Over the next few days I will highlight three simple principles that will help improve your running performance dramatically. The first of these principles is eating, sleeping and hydration. Today we will cover how sleep, or lack of sleep, contributes to performance.
Exercise improves sleep quality, which can help recovery and thus subsequent training but too much exercise can reduce sleep quality, reduce recovery and make exercise harder. There are many negative effects of a lack of sleep.
A lack of sleep can trigger an autonomic nervous system imbalance simulating symptoms of overtraining. The feeling of overtraining will lead to the feeling of fatigue and will discourage you from training.

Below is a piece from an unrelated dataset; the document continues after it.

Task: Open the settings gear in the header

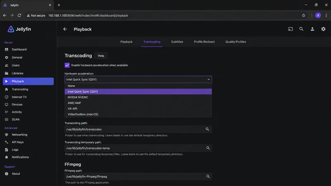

Deep sleep is the time when our body releases growth hormone, which is fundamental to tissue regeneration and growth.
Numerous studies have been done showing that we have a 1.7 times greater risk of injury if we get less than eight hours of sleep per night
A lack of sleep causes an increase in pro-inflammatory cytokines that can promote immune system dysfunction, lowering our ability to fight illnesses.
Sleep loss is associated with slower and less accurate cognitive functioning. A decrease in cognitive functioning will always diminish performance.
Continuing with the theme of cognitive performance, when sleep is less than seven hours in healthy adults, cognitive performance is poorer in tests for alertness, reaction time, memory, and decision making.
Perceptual and motor learning processes continue into and throughout sleep. These processes can mandate sufficient sleep follow training sessions.
A side note: Two hour exposure to light exposure from self-illuminating electronic devices can suppress melatonin by about 22% and affect sleep. Get off the phones and tablets at night if you want good sleep.